There came tripping down the companionway Sergeant ‘Ginger’ Perkins, a short compact-bodied man, with bristly carroty hair, and a belligerent stance cultivated for his role. He might have intended to impose order on a shocking scene, but while he did not suffer himself, he had spent days now surrounded by the suffering. His nature was such that his impulse had to be a bellow of ‘Pull yourselves together!’ but he was silent. Some of the men were in pools of vomit, and diarrhoea had made its appearance.

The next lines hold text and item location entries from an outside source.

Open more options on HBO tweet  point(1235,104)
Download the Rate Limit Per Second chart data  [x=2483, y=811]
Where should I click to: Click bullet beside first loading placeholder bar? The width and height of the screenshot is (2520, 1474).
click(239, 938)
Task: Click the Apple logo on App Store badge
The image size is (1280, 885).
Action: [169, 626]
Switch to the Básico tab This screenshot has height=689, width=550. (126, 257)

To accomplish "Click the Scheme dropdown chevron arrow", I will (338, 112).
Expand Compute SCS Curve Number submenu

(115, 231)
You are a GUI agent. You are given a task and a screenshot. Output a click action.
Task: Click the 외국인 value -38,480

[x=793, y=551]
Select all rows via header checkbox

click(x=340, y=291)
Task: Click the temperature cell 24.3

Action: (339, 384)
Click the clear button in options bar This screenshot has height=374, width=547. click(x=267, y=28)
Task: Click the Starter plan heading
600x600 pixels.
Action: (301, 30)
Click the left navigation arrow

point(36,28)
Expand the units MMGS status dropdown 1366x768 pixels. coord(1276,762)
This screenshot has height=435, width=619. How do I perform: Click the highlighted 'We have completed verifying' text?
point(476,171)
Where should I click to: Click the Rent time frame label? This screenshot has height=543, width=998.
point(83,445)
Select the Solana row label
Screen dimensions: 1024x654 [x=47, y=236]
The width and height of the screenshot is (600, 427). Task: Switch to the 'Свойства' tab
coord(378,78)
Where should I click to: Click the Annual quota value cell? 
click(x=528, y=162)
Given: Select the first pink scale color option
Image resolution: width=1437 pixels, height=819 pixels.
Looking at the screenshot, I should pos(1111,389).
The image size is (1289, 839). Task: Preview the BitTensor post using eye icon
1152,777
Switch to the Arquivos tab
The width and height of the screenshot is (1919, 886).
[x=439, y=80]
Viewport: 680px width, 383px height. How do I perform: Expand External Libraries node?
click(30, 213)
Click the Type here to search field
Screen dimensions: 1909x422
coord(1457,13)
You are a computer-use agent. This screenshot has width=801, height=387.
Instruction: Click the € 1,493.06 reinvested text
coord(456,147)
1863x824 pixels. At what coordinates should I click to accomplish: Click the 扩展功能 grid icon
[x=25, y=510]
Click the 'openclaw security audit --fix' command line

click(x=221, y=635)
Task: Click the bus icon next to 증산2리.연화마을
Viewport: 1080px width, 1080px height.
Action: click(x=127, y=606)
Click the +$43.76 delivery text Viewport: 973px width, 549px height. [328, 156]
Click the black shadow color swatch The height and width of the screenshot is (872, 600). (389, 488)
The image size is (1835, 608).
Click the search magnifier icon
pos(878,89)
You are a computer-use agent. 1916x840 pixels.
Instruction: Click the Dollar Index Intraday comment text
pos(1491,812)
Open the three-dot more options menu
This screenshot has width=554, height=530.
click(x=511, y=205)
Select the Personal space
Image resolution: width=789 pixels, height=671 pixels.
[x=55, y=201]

‘Corporal Clark!’ he shouted, and the corporal tried to sit up, but the change of position made him retch. This sergeant was famed for his strictness. ‘Hard but just’, was what he aimed at, but the formula did not apply today. He went down into B Platoon’s sleeping quarters – the nearest. Crockery from the cupboard was lying smashed in the vomit on the floor. The smell was horrible. He stood hesitating: his responsibilities were on E Deck, were here; he had no charges in the ship’s depths. But up on D Deck, where the sergeants had their being, reports had arrived about what was going on in the ship’s dark bowels. The corporals, those who were still functioning, had come up to say something should be done. Sergeant Perkins decided to take a look for himself. Down several ladders he tripped, and stood in a large space, so dimly lit he couldn’t see the further walls, and heard moans coming from some hammocks, though most were empty: the sufferers had taken themselves up to D Deck. Against orders! Against anything permissable! This was pure anarchy, and he felt licensed to make a decision. He himself would go up to C Deck and tell any officer on his feet and responsible that if anarchy was to end, then orders should go forth that the wretches still down there in that stinking dark must go up into the air.